По слухам, на верхах власти борьба еще обострилась. Говорили, что в придворных кругах все растет ненависть к «армяшке» и к «Екатерине III», — молва как-то связывала их цели.
— …Я ведь только на минуту заехал, Соня, — сказал, преодолевая смущение, Черняков. — У меня есть билет на сегодняшний спектакль в Александрийском театре. Не хочет ли Коля пойти?
— Коля уже ушел, он обедает у твоего тестя… Коля — это мой сын, — пояснила она гостю. — Вы тоже будете на спектакле, Михаил Тариелович?
— И рад бы в рай, да не могу. Нынче парадный обед у государя, поэтому ведь я так и разрядился, — с улыбкой ответил Лорис-Меликов, прикоснувшись к своей ленте. Михаил Яковлевич подумал, что и мундир, и лента не очень идут к генералу. «Точно из театральной мастерской, на актере, не умеющем носить костюм».

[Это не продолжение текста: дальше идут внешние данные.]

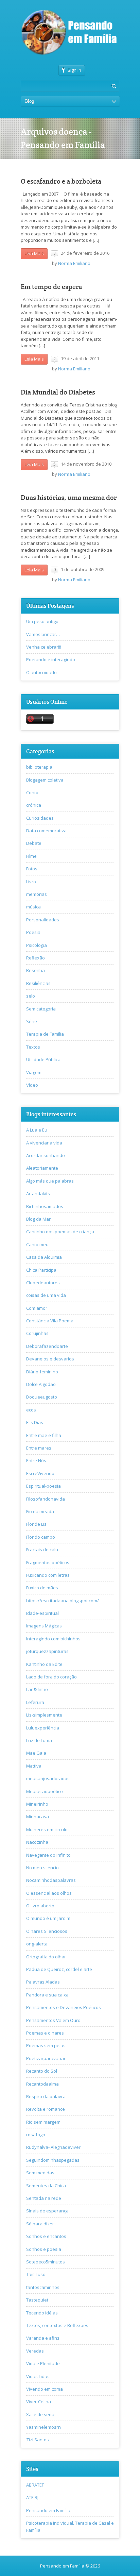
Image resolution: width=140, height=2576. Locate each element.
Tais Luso (36, 2274)
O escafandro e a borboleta (61, 181)
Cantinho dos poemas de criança (60, 1231)
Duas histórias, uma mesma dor (69, 498)
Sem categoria (41, 1009)
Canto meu (37, 1244)
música (33, 907)
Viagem (33, 1072)
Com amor (36, 1308)
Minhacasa (37, 1816)
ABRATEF (35, 2485)
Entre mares (38, 1448)
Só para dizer (40, 2224)
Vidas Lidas (38, 2376)
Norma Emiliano (74, 263)
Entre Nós (36, 1460)
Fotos (31, 869)
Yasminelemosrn (43, 2427)
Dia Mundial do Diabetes (58, 392)
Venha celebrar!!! (43, 647)
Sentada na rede (43, 2198)
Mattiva (33, 1766)
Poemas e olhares (45, 2033)
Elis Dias (34, 1422)
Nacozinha (37, 1842)
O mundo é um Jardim (48, 1918)
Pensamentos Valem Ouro (53, 2020)
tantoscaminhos (42, 2287)
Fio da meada (40, 1511)
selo (30, 996)
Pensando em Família (48, 2510)
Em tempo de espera (51, 287)
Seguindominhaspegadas (53, 2160)
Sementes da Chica (46, 2185)
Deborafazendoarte (47, 1346)
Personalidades (42, 920)
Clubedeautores (43, 1282)
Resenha (35, 970)
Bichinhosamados (44, 1206)
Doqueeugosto (41, 1397)
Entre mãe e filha (43, 1435)
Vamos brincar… (43, 634)
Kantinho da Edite (44, 1664)
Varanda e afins (42, 2338)
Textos (33, 1047)
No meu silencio (42, 1867)
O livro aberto (40, 1906)
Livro (31, 882)
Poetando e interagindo (50, 659)
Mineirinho (37, 1804)
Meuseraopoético (44, 1791)
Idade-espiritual (42, 1613)
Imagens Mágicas (44, 1626)
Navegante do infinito (48, 1855)
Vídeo (32, 1085)
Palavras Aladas (43, 1982)
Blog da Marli (39, 1219)
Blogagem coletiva (45, 780)
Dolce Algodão (41, 1384)
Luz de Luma (39, 1740)
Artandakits (38, 1193)
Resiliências (38, 983)
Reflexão (35, 958)
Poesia (33, 932)
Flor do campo (40, 1537)
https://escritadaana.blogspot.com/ (62, 1601)
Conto (32, 792)
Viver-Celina (38, 2401)
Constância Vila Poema (49, 1321)
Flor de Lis (36, 1524)
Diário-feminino (42, 1372)
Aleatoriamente (42, 1168)
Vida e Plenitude (43, 2363)
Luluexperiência (42, 1728)
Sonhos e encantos (46, 2236)
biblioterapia (39, 767)
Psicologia (36, 945)
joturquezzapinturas (47, 1651)
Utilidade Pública (43, 1059)
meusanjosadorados (48, 1778)
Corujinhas (37, 1333)
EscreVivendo (40, 1473)
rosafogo (35, 2134)
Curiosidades (40, 818)
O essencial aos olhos (49, 1893)
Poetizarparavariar (46, 2058)
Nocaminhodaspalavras (51, 1880)
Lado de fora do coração (51, 1677)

— У нас с Михаилом Тариеловичем очень интересный разговор, — обратилась Софья Яковлевна к брату. — Михаил Тариелович рассказывал о кампании, которая против него ведется… Я думаю, что я не совершаю нескромности?
— Да это все знают, и он, конечно, знает, — ответил Лорис-Меликов. — Я, впрочем, к этой кампании равнодушен. Уйдут меня, так спасибо скажу. За властью никогда не гонялся. На всех и солнышко не угодит, а я и не солнышко, — сказал Лорис-Меликов, все так же внимательно глядя на Чернякова. Михаил Яковлевича удивило и чуть резнуло слово «он». Лорис-Меликов и дальше говорил в несколько фамильярном тоне, — Чернякову показалось, что это связано с общим его стилем, с любовью к поговоркам и к народной речи.
— Кого же они все-таки больше ненавидят: вас или Екатерину Михайловну? — спросила, смеясь, Софья Яковлевна. «Я и не знал, что они так коротко знакомы. Удивительный все-таки человек Соня!» — подумал Михаил Яковлевич.
— Думаю, что все-таки больше меня, — весело ответил генерал. — Она ведь как-никак русская по крови и носит знаменитую фамилию. А я не только карьерист, но и «армяшка». Что армяшка, винюсь: мой грех. А вот почему карьерист, им виднее, — сказал Лорис-Меликов. Он говорил совершенно спокойно, с веселой улыбкой, но Михаилу Яковлевичу показалось, что в глазах у него пробежала злоба. — В толк не возьму, какая такая мне еще может быть нужна карьера? Взыскан царской милостью безмерно выше заслуг: генерал от кавалерии, генерал-адъютант, министр внутренних дел, эту голубую штучку ношу. Богатство, что ли? Государь предлагал мне деньги, я отказался, хоть я человек весьма не богатый. Было небольшое имение на юге, да и то продал. — Он засмеялся. — Купец-то кто! Купил у меня — ох, дешево — почтеннейший Михаил Никифорович Катков, тот самый, что вкупе с Победоносцевым вертит всей этой кампанией против меня. Пусть вертит: не страшно. В боях бывало страшнее, голубчик, да мы люди обстрелянные.
— Ведь это Катков и пустил словечко «диктатура сердца», граф? — спросил Черняков. «Уж если я голубчик, то незачем говорить „ваше сиятельство“.
— Он самый. И ведь ишь как обидно загнул: сердцем попрекнул! Есть, мол, у человека сердце, значит, ясное дело, мерзавец. А диктатором я отроду не был и не собираюсь оным становиться, да и не может быть диктатора при царе, да еще при таком, как наш государь император. Это у них на первом месте власть, чины, должности, а наипаче денежки… Поверьте, наверху только два человека и думают, болеют душой о России: государь и, простите нескромность, ваш покорнейший слуга. Вот чего не хочет понять общество.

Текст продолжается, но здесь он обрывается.